Patellar Resurfacing in Knee Arthroplasty
In total knee arthroplasty, patellar resurfacing may be performed to improve postoperative outcomes and reduce anterior knee pain. The procedure involves removing the damaged articular cartilage from the posterior surface of the patella and replacing it with a polyethylene prosthetic component. The decision to resurface the patella is individualized, based on factors such as cartilage condition, patient age, and activity level.
Proper alignment and thickness restoration are critical to avoid complications like maltracking or excessive patellar pressure. Post-surgical evaluation ensures congruence of the patellar implant with the femoral component for smooth articulation and long-term durability.
Reconstruction of Patellar Tendon
Patellar tendon rupture is a serious injury that disrupts the continuity of the extensor mechanism, leading to loss of active knee extension. Surgical repair or reconstruction is typically required, especially in complete tears. Autografts from the hamstring tendons or allografts may be used when direct end-to-end repair is not feasible. Postoperative management involves immobilization followed by progressive physiotherapy to regain strength and flexibility.
Failure to repair the tendon properly can result in chronic weakness, patella alta, and impaired knee mechanics. Thus, early diagnosis and meticulous surgical technique are vital for optimal functional recovery.
Arthroscopic Procedures Involving the Patella
Arthroscopy is widely used for diagnosing and managing patellofemoral disorders. Common arthroscopic procedures include debridement of chondral lesions, lateral release for correcting patellar maltracking, and cartilage restoration techniques. Arthroscopy offers the advantage of minimal invasiveness, shorter recovery time, and reduced postoperative complications compared to open surgery.
In cases of chronic anterior knee pain or instability, arthroscopy allows direct visualization of the patellofemoral articulation, enabling targeted treatment of soft tissue abnormalities while preserving joint function.
Comparative and Evolutionary Anatomy
Patella in Other Mammals
The patella is present in most quadrupedal mammals, serving a similar biomechanical role in enhancing the efficiency of knee extension. However, its size and degree of ossification vary widely among species, depending on locomotive demands. In animals such as dogs and horses, the patella assists in powerful limb extension for running and jumping, whereas in smaller mammals like rodents, it remains relatively small or cartilaginous.
Some species, including certain reptiles and amphibians, lack a true ossified patella, instead possessing a fibrous or cartilaginous structure embedded within the tendon. This variation reflects evolutionary adaptation to different modes of locomotion and joint stress requirements.
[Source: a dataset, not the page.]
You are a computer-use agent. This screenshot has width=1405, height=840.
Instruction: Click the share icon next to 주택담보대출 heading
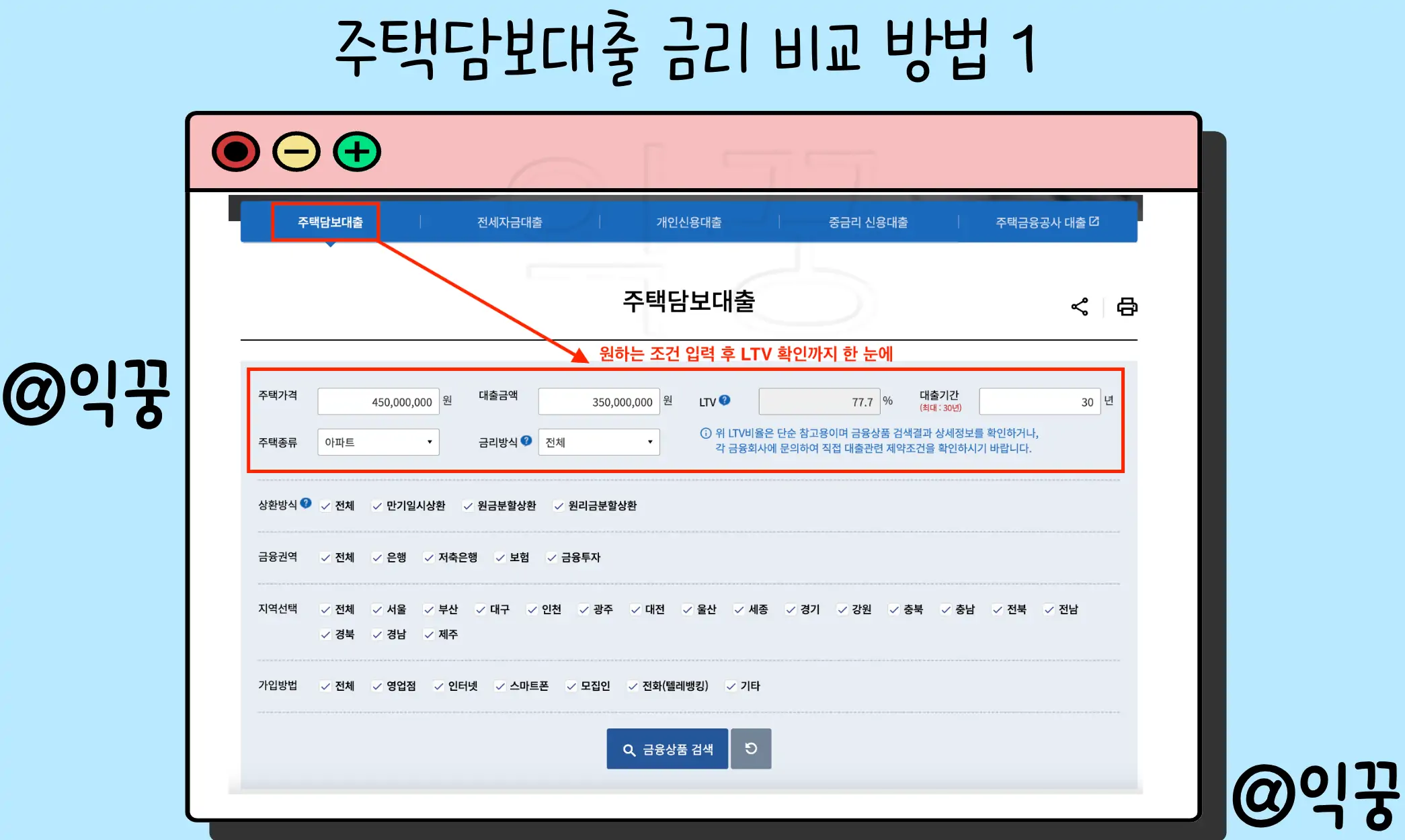click(x=1081, y=306)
Evolutionary Adaptations in Humans
In humans, the patella has evolved to accommodate upright posture and bipedal locomotion. The increased demands of weight-bearing and extended knee activity necessitated a robust sesamoid bone capable of optimizing the leverage of the quadriceps tendon. The human patella is relatively larger and thicker than that of most other primates, contributing to enhanced stability and energy efficiency during walking and running.
Evolutionary studies suggest that the patella first appeared in early tetrapods and gradually ossified in mammals and birds, where joint mechanics required improved extensor leverage. The human patella, with its pronounced articular surface and well-defined facets, represents a culmination of these adaptations for efficient locomotion and upright stance.